[SUPPLIED DATA Boundary: Start]

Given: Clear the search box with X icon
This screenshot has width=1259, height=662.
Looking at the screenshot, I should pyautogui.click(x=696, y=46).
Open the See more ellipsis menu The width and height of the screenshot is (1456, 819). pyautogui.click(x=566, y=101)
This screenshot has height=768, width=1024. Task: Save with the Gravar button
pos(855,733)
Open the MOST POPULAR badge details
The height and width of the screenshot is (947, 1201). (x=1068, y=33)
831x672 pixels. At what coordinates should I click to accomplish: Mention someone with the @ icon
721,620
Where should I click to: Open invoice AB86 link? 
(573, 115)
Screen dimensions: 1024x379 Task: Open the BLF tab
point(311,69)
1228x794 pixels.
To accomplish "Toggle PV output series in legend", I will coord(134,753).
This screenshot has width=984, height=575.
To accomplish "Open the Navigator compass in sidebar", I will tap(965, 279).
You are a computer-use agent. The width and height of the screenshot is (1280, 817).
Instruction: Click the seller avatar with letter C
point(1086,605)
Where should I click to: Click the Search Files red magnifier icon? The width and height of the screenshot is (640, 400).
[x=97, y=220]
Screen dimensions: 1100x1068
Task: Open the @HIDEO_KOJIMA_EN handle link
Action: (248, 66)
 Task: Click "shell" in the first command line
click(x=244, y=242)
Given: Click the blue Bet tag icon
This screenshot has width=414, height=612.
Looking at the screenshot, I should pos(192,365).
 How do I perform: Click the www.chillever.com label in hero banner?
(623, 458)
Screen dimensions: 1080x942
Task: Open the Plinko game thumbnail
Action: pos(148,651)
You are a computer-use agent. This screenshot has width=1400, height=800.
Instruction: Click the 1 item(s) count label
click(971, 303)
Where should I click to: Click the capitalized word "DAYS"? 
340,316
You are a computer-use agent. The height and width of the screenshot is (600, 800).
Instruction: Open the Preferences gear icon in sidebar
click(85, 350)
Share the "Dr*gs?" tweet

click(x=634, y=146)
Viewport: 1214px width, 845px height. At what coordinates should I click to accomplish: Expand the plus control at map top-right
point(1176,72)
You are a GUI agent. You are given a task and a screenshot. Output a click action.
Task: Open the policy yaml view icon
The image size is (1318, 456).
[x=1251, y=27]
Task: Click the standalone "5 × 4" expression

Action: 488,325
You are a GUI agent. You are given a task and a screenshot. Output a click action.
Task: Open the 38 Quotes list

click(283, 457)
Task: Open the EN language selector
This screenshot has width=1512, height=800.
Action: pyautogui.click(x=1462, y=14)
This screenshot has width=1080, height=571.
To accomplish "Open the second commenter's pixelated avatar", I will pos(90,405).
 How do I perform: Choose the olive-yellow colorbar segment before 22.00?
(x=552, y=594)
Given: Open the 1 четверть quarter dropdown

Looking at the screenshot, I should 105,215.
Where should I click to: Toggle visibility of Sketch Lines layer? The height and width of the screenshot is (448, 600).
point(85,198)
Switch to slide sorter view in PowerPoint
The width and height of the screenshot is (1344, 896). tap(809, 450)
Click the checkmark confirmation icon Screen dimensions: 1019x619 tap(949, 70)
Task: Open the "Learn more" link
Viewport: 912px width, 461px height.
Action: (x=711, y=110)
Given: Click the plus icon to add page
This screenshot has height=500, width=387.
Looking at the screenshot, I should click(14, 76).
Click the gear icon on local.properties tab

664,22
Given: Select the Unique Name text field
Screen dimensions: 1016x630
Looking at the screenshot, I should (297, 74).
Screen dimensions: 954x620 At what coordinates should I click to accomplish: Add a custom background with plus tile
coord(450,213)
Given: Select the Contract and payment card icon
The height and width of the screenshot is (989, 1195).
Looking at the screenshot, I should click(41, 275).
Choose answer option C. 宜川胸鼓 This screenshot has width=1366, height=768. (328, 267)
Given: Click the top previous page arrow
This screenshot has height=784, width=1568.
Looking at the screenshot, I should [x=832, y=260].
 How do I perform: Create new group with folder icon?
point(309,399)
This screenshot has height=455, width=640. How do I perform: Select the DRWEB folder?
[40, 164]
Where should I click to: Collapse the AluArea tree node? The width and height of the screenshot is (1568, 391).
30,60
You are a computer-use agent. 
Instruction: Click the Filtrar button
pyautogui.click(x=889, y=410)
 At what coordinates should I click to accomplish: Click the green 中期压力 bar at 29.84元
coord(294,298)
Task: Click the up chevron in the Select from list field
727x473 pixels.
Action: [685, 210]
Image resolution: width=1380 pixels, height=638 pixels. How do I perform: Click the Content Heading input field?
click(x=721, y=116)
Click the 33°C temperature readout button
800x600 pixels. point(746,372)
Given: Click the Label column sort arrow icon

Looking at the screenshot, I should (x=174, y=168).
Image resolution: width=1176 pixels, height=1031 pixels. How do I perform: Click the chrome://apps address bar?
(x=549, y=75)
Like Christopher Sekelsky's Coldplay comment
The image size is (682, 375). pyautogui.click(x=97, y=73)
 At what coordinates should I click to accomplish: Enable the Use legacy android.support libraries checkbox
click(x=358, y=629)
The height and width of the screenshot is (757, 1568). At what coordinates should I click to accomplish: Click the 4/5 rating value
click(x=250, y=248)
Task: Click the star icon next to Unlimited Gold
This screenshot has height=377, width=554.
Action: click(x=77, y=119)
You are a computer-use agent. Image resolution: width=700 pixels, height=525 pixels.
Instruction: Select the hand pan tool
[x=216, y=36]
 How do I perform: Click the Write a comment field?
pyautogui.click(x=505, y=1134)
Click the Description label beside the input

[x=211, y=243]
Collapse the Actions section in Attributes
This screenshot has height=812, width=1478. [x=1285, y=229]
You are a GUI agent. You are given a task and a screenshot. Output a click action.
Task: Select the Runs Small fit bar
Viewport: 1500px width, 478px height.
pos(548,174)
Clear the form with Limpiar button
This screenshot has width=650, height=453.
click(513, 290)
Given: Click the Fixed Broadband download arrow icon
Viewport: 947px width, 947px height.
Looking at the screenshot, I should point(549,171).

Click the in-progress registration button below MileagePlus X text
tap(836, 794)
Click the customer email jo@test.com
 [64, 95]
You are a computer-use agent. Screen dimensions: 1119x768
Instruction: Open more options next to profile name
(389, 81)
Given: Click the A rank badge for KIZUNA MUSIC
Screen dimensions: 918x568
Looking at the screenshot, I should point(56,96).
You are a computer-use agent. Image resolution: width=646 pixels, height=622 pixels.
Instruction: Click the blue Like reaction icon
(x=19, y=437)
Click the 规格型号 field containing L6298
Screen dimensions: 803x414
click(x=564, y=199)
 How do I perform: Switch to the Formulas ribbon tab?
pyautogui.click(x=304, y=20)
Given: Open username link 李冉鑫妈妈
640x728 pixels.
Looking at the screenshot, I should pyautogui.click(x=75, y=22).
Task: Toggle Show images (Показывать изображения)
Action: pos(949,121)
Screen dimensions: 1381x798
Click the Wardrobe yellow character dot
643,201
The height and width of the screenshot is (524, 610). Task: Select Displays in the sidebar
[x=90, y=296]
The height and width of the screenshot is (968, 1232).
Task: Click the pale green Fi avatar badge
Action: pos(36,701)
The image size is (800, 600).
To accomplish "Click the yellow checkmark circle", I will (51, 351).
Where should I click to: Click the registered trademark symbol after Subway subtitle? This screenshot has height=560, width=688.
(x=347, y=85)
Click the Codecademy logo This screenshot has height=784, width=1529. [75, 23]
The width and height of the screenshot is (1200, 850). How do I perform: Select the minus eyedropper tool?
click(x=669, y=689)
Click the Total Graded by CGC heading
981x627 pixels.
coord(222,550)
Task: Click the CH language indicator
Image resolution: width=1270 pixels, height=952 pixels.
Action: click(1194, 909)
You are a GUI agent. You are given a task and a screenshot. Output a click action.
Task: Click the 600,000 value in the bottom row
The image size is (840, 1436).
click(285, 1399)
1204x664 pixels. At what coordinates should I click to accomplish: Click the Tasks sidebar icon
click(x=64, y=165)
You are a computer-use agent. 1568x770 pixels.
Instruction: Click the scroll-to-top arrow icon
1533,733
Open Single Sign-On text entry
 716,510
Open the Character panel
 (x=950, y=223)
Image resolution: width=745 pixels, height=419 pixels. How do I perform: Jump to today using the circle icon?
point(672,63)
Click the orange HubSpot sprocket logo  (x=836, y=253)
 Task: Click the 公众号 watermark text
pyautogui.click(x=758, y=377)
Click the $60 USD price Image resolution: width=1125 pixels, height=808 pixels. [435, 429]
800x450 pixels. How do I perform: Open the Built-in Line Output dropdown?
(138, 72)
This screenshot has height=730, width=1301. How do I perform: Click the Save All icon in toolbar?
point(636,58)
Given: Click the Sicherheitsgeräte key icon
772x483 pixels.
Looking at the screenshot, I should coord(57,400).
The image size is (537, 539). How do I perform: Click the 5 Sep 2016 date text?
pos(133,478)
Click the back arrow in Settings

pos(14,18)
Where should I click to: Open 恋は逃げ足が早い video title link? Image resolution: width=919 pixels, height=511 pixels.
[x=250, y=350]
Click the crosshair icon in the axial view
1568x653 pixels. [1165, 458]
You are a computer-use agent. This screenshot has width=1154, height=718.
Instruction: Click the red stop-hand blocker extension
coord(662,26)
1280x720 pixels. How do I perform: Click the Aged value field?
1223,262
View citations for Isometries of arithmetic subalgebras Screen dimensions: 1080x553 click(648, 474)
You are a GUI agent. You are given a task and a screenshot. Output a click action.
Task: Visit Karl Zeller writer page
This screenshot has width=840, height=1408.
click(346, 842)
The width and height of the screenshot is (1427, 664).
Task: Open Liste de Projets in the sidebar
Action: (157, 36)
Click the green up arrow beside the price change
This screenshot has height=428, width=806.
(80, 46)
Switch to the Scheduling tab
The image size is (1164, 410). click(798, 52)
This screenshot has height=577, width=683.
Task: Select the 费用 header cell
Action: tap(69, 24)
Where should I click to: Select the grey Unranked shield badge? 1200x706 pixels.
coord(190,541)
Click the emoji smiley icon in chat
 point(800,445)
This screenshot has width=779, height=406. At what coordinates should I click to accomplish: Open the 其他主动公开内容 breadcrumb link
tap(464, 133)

[SUPPLIED DATA Boundary: End]

• _PROBLEM TO SOLVE_:
Every line in the records above with the string "computer" in it should be shown.

• _OUTPUT OF THE EXERCISE_:
You are a computer-use agent. The width and height of the screenshot is (1280, 817).
You are a computer-use agent. This screenshot has width=1400, height=800.
You are a computer-use agent. The height and width of the screenshot is (600, 800).
You are a computer-use agent. 
You are a computer-use agent. Image resolution: width=700 pixels, height=525 pixels.
You are a computer-use agent. Screen dimensions: 1119x768
You are a computer-use agent. Image resolution: width=646 pixels, height=622 pixels.
You are a computer-use agent. 1568x770 pixels.
You are a computer-use agent. This screenshot has width=1154, height=718.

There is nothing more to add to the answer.